__TASK__
Your answer should be the lines of the material that include the word "dropdown".

__DATA RECORDS__
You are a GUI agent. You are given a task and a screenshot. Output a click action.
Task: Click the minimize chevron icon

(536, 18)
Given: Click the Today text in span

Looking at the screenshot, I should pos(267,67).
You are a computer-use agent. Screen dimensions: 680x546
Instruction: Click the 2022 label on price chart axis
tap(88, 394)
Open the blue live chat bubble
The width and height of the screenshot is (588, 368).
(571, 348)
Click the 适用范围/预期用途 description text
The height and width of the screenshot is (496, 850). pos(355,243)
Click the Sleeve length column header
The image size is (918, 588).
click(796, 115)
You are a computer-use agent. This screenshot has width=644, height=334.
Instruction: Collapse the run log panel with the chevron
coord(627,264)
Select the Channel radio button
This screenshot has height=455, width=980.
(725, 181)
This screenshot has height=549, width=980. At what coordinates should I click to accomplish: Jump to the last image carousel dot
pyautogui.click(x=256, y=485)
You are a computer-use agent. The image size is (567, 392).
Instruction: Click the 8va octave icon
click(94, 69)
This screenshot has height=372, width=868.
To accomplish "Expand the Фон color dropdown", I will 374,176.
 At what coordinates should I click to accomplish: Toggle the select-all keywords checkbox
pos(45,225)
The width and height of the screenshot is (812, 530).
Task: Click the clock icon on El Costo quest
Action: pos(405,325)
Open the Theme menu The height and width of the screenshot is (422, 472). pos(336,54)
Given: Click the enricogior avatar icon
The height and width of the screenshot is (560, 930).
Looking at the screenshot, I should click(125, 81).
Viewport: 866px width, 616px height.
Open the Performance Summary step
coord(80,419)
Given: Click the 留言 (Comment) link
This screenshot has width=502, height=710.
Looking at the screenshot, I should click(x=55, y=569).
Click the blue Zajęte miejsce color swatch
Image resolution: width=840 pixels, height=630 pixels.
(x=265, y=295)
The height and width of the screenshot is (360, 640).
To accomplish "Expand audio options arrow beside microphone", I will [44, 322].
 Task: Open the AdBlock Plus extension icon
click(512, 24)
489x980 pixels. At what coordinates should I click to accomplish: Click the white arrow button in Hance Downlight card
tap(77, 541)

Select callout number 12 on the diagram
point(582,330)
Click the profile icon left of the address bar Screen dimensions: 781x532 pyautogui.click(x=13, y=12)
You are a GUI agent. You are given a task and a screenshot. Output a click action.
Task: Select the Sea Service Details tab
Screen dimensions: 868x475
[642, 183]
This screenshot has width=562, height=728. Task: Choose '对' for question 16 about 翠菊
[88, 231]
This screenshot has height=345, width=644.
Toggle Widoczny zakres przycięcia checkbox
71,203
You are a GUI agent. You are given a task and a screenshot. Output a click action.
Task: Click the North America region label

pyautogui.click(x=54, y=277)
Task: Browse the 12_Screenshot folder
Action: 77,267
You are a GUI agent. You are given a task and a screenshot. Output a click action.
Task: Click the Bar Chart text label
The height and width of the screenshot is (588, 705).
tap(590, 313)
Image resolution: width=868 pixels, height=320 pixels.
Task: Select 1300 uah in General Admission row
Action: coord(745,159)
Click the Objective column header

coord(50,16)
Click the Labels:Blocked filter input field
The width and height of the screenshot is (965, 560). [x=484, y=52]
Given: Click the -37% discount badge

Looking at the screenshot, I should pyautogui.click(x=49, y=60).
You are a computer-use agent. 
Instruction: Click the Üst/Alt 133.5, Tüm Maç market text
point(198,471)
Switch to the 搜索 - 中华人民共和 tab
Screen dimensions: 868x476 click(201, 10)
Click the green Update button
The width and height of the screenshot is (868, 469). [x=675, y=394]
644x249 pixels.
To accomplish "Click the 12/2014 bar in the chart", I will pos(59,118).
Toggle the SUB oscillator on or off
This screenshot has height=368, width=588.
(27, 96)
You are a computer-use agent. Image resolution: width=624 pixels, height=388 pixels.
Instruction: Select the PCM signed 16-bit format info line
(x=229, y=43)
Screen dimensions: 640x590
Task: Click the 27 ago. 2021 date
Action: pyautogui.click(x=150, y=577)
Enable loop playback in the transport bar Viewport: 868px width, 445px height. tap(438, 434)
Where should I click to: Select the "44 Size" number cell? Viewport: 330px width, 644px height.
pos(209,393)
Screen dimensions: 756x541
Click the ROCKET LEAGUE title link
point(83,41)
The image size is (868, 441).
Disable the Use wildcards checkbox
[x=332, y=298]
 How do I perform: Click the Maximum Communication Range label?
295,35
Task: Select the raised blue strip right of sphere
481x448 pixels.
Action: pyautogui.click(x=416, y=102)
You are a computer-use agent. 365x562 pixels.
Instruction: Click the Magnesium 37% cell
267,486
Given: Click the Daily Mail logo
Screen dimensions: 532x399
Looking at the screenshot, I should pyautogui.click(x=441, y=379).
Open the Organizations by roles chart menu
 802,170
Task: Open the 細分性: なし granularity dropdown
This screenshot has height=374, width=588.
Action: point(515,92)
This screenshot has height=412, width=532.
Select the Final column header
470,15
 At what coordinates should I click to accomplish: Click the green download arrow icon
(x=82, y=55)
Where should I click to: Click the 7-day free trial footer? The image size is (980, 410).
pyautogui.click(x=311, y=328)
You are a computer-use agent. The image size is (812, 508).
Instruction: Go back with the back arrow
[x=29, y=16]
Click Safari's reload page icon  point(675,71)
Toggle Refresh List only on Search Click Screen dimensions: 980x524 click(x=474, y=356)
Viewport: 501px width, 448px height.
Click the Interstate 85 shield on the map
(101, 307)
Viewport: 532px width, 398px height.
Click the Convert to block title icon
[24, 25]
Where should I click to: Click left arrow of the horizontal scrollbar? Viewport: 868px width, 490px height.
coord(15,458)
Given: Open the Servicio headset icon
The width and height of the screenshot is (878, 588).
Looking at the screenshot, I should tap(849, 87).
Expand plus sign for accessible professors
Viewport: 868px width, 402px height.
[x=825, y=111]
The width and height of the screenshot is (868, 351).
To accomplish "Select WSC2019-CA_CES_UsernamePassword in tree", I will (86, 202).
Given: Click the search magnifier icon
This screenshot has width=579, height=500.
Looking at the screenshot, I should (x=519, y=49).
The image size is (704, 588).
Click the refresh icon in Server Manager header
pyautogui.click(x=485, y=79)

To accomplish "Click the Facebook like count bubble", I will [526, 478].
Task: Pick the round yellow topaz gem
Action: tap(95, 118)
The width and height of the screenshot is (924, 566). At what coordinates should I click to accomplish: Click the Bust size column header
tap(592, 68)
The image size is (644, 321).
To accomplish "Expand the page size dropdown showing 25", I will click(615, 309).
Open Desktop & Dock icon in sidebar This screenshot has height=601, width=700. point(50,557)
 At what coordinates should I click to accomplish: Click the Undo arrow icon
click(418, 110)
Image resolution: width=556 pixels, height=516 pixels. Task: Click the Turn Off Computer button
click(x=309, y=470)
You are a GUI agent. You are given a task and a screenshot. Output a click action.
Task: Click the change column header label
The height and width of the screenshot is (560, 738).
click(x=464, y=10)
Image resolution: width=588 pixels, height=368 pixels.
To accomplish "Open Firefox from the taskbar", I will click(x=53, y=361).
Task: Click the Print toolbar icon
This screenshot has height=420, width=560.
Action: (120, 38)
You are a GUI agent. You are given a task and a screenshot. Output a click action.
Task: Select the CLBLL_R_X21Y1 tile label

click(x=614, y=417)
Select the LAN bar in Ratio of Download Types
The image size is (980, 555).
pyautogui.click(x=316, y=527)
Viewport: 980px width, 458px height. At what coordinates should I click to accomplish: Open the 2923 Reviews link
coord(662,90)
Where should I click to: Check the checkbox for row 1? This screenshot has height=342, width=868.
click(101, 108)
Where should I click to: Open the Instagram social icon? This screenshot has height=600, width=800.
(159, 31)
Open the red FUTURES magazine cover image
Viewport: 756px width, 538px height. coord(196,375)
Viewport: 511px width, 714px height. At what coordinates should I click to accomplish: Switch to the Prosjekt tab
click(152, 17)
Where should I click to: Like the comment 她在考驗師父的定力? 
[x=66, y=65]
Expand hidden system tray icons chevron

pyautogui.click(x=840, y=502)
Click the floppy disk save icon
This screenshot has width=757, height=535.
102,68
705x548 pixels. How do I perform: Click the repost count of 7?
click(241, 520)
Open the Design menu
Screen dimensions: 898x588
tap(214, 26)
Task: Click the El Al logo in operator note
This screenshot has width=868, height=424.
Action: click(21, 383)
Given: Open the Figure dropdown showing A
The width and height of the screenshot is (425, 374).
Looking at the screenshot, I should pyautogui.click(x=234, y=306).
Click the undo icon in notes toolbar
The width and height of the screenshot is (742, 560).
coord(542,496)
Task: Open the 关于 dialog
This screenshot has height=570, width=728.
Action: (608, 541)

__WRITTEN ANSWER__
To accomplish "Expand the Фон color dropdown", I will 374,176.
Task: Open the 細分性: なし granularity dropdown
To accomplish "Expand the page size dropdown showing 25", I will click(615, 309).
Given: Open the Figure dropdown showing A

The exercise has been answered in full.